Temel gıda ürünlerine zam yapılırken asgari ücret bu doğrultuda arttırılmıyor. İşçinin cebindeki para azalıyor ama sanki hiç cebimizden para çıkmıyor gibi hissettiriliyor. Ücretlerimize doğru düzgün zam yapılmazken, elektriğe, suya, doğalgaza her gün zam yapılıyor. Kaşıkla verip kepçeyle alıyorlar. Emekçiler sesini çıkarmasın diye başlıklar özenle seçiliyor ve daha baştan işçilerin, emekçilerin faydasınaymış gibi bir algı operasyonu yürütülüyor.
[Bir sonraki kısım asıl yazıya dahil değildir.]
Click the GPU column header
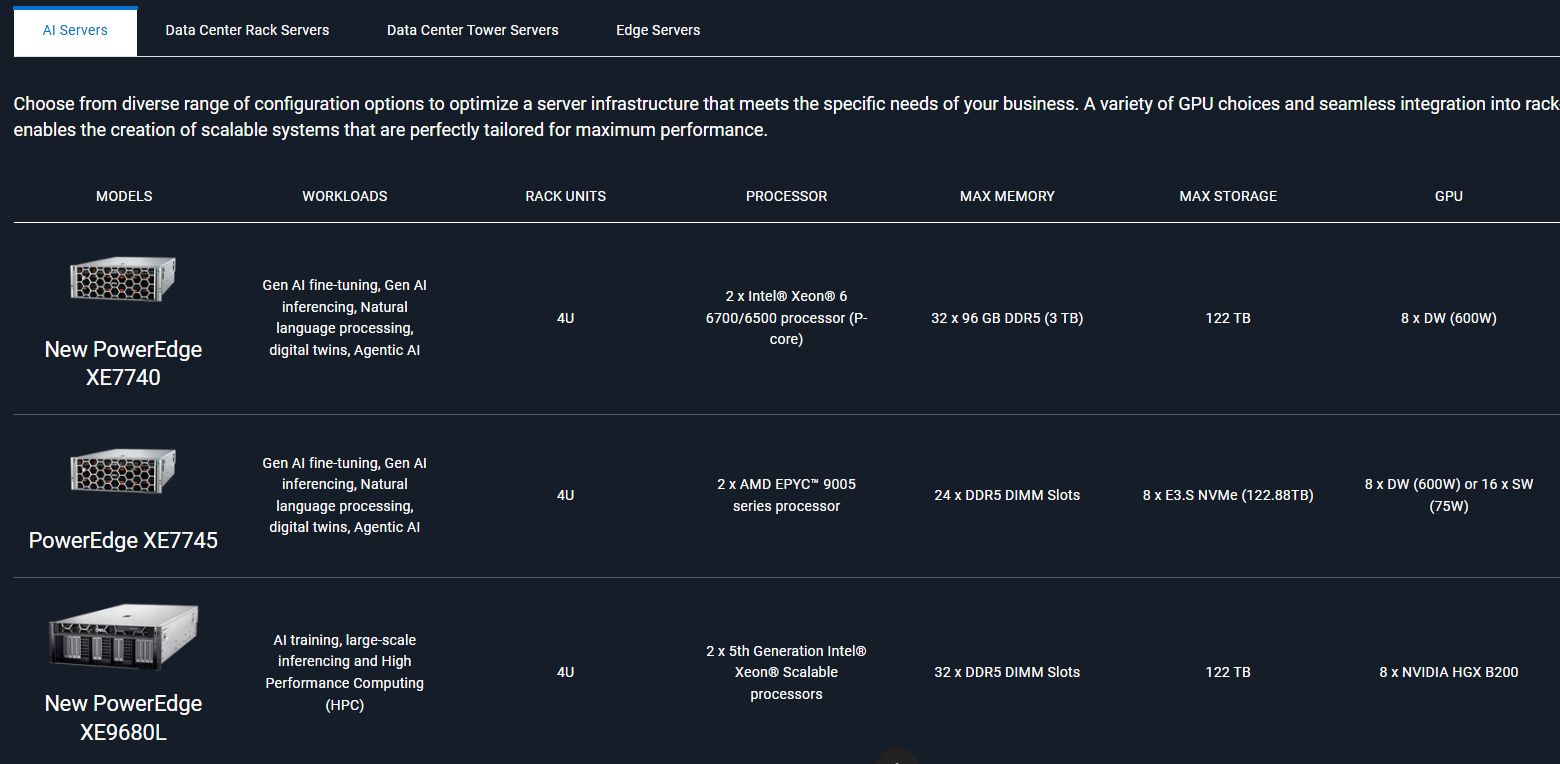 point(1449,196)
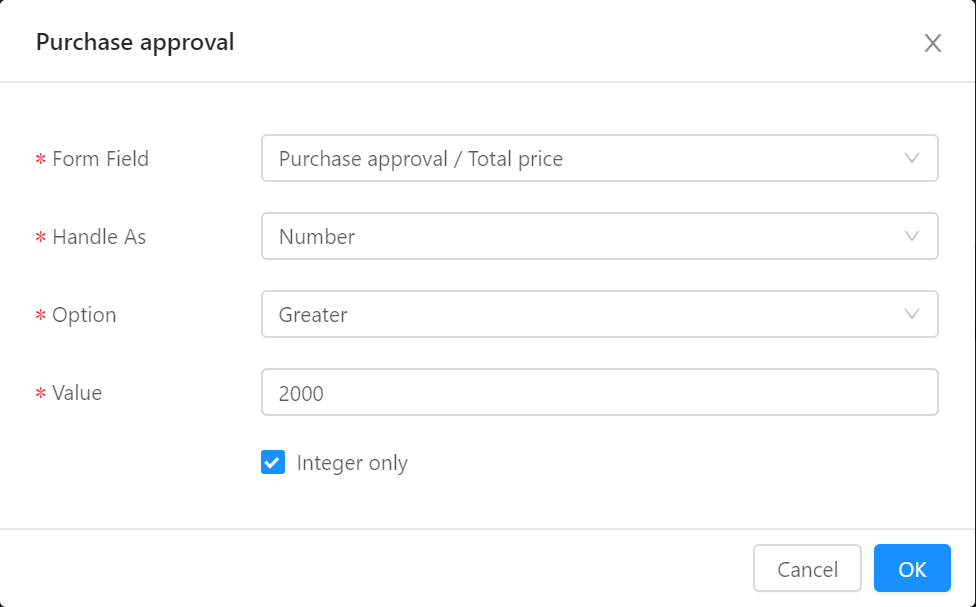The height and width of the screenshot is (607, 976).
Task: Click the 'Value' field label
Action: [77, 393]
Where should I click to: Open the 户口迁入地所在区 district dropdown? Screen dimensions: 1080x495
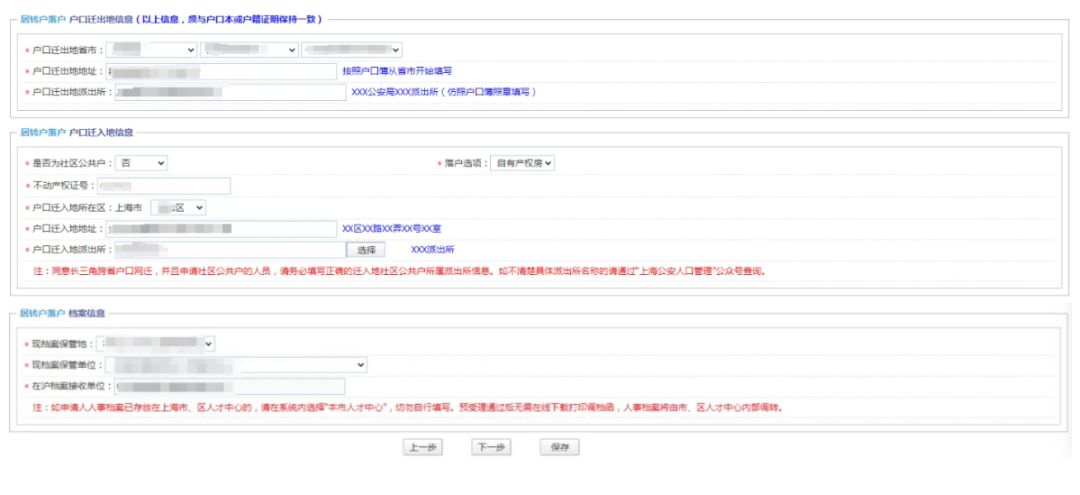(x=178, y=207)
Örneğin su fiyatlarında yapılan son değişiklikle 0-10 metreküp arası su yüzde 10,4 indirimle 3,7 liraya çekilirken; 10-20 metreküp arası yüzde 30,75 artışla 5,4 liraya ve 20 metreküp üzeri de yüzde 91,2 artışla 7,9 liraya yükseltildi. 4 kişilik bir ailenin 30 günlük ortalama su tüketimi 18 metreküp. Kış aylarında 23 metreküpe kadar çıkabilen tüketim miktarı yaz aylarında artarak 25-31 metreküpe yükseliyor. 18 metreküplük suyun fiyatı eski tarifeyle 74 lira iken, İSKİ’nin “indirimli” tarifesiyle 80 lira oldu. Vergi ve bakım gibi diğer kalemlerin eklenmesiyle fatura daha yüksek hale geliyor. Sonuç olarak ay sonunda dudak uçuklatan rakamların yer aldığı faturalar elimize geçince, bu ay işin içinden nasıl çıkacağız diye hepimiz kara kara düşünüyoruz.
Yapılan bu zamlarla birlikte, işçi-emekçi aileler ihtiyaçları olan su miktarının çok çok altında su kullanmaya mecbur kalıyorlar. Resmen az kullanın deniyor. Her gün gizliden gizliye kemer sıkma politikaları bize uygulatılıyor. Doğalgazı açmadan soğukta battaniyeye sarıl deniyor. Evdeki ampulü ne kadar watlık kullanacağını, yüzünü yıkarken, dişini fırçalarken suyu ne kadar açacağını medya vasıtasıyla bize öğütlüyorlar. Her gün peyniri, zeytini ne kadar yersen ay sonunu çıkartırsın hesabı yapılıp işçilere, emekçilere akıl veriliyor. Ama kimse zenginlerin lüks caddelerindeki, bahçelerindeki, evlerindeki ışıklandırmadan bahsetmiyor. Kimse zenginlerin havuzlarındaki sudan bahsetmiyor. Saraylardaki ihtişamdan bir şey eksik olmuyor. Patronlar sınıfına bu konuda akıl veren yok. Aksaray’ın bir aylık elektrik faturası Bayburt’un 1 yıllık elektrik tüketimine denk geliyormuş.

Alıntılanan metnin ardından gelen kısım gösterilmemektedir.